Una “parata” di primi cittadini come quelle che si vedono raramente.
Ma l'occasione era davvero speciale: la festa di commiato dei tre storici vigili urbani di Bassano che insieme, e in contemporanea, sono andati in pensione.
Giuseppe Bombieri, Adriano Brustolin e Giovanni Zanolla hanno appeso definitivamente al chiodo la divisa blu e hanno invitato amici e colleghi alla “Favorita” per un allegro buffet di congedo dalla vita lavorativa.
Presenti in forze i compagni di lavoro della Polizia Locale di Bassano - quasi tutti, doverosamente, in borghese - e i rappresentanti delle altre forze dell'ordine, delle istituzioni, delle categorie economiche e della stampa locale che hanno avuto modo di apprezzare, per lunghi anni, la professionalità dei tre festeggiati.
Non è esagerato dire che col pensionamento dei tre vigili urbani se ne va un pezzetto della Bassano più autentica.
Bombieri, Brustolin e Zanolla, più che agenti di polizia locale, sono infatti per tutti degli autentici personaggi. Sempre pronti a far fronte al proprio dovere, ma con un'eccezionale dose di umanità: sempre disponibili ad aiutare il cittadino e anche - perché no? - a scambiare quattro chiacchiere con i passanti.
Ai tre colleghi, gli agenti del comando di Via Vittorelli hanno donato altrettanti quadri con raffigurazioni di Bassano. E non è mancato il taglio della torta: con una grande foto dei tre vigili sopra la spianata della crema pasticcera e tre simboliche candeline, prima di un brindisi che ha voluto alzare i calici in segno di augurio per il meritato riposo.

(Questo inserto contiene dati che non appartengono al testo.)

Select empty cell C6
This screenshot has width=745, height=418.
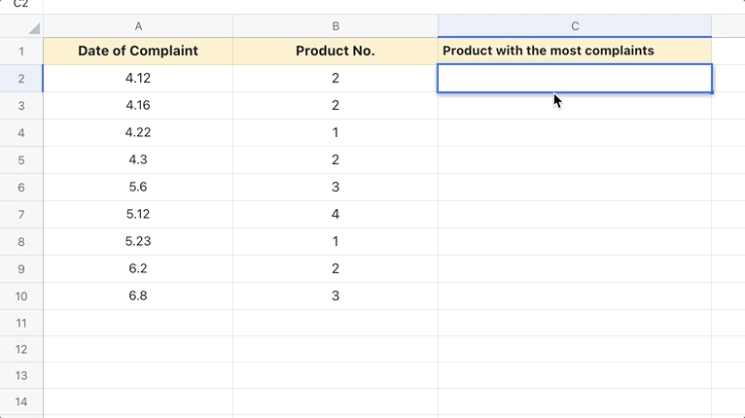575,187
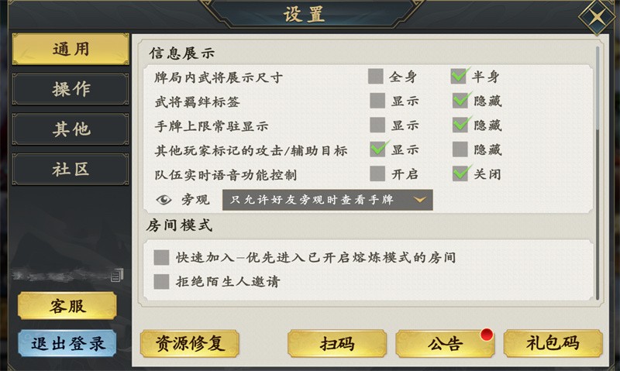Go to the 社区 tab
The width and height of the screenshot is (620, 371).
71,170
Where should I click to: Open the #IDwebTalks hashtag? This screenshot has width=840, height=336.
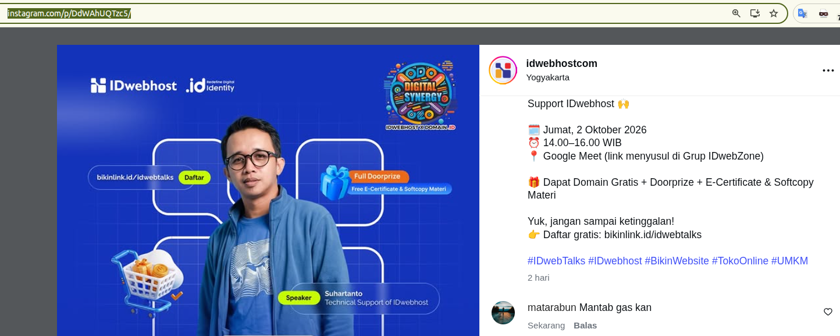pyautogui.click(x=556, y=261)
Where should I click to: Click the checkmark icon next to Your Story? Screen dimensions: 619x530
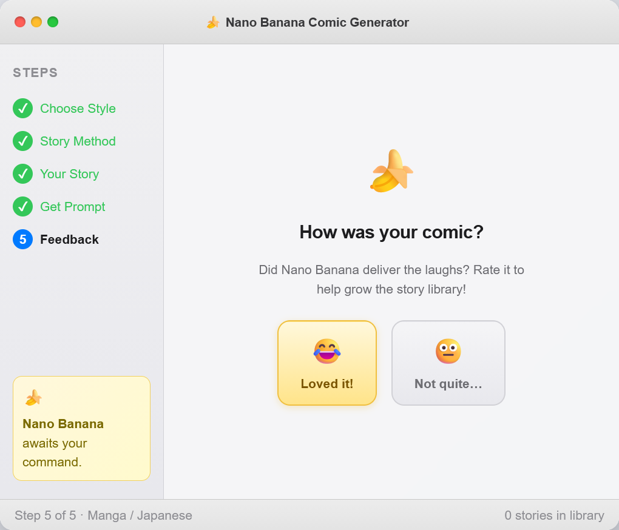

Non sarà facile abituarci a incontrare Bombieri, Brustolin e Zanolla per le vie di Bassano in vestiti “civili” e senza i loro cappotti scuri d'ordinanza e il cappello bianco.
Ma siamo anche certi che i “magnifici tre” continueranno ad essere vicini alla gente e a scambiare quattro chiacchiere con tutti: perché l'umanità e la simpatia non vanno in pensione.